## begin Dataset entries
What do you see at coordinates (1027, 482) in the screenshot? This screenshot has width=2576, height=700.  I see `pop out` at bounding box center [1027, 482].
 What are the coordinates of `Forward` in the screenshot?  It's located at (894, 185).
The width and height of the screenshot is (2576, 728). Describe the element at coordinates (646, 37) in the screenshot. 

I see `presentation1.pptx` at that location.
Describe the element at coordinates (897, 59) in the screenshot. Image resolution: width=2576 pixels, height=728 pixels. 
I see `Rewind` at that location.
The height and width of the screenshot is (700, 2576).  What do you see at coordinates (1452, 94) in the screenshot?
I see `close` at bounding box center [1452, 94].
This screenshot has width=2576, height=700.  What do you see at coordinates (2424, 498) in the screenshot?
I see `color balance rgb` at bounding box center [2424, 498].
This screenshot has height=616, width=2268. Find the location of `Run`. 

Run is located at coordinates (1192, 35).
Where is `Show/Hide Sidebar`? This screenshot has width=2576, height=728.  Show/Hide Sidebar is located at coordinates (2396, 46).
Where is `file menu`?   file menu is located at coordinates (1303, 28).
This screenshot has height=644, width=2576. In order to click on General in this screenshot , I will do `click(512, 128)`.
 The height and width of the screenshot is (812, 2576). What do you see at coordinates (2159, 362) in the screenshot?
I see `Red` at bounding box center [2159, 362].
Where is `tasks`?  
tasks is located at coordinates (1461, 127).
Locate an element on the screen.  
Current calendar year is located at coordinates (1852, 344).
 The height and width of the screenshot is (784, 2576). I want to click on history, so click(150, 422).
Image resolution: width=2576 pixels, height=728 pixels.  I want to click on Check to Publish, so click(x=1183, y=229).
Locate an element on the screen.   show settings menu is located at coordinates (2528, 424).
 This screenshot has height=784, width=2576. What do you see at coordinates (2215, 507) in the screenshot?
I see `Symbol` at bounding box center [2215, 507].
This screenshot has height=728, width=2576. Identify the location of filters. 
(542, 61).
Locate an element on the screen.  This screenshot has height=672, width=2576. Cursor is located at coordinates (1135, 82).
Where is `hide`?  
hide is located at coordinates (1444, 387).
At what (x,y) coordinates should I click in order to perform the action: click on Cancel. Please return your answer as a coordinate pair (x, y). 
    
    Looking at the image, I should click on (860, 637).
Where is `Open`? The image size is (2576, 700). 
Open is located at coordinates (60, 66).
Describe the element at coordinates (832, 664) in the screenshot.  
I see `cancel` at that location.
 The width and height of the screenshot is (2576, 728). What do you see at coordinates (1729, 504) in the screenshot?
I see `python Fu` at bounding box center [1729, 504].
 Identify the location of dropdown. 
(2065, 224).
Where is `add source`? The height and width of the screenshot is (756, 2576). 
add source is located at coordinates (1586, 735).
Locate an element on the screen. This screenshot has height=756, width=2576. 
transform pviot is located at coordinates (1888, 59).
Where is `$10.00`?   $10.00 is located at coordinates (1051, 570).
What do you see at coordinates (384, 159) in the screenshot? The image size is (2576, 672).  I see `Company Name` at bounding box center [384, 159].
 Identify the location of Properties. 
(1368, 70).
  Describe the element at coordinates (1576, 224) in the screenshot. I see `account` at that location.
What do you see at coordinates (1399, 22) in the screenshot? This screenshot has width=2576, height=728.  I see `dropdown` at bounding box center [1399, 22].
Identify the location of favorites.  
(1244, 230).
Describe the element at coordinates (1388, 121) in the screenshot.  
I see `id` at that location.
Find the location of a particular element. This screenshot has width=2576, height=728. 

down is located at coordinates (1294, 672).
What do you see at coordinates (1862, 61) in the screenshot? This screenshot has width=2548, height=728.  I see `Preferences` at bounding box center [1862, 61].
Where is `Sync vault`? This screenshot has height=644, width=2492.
## end Dataset entries
What you need to do:
Can you write out the lines of the listing again, starting with the line containing "What do you see at coordinates (1399, 22)" and going on through the end of the listing, substituting "breadth" for "width" and leaving everything else unchanged?

Problem solution:
What do you see at coordinates (1399, 22) in the screenshot? This screenshot has breadth=2576, height=728.  I see `dropdown` at bounding box center [1399, 22].
Identify the location of favorites.  
(1244, 230).
Describe the element at coordinates (1388, 121) in the screenshot.  
I see `id` at that location.
Find the location of a particular element. This screenshot has breadth=2576, height=728. 

down is located at coordinates (1294, 672).
What do you see at coordinates (1862, 61) in the screenshot? This screenshot has breadth=2548, height=728.  I see `Preferences` at bounding box center [1862, 61].
Where is `Sync vault`? This screenshot has height=644, breadth=2492.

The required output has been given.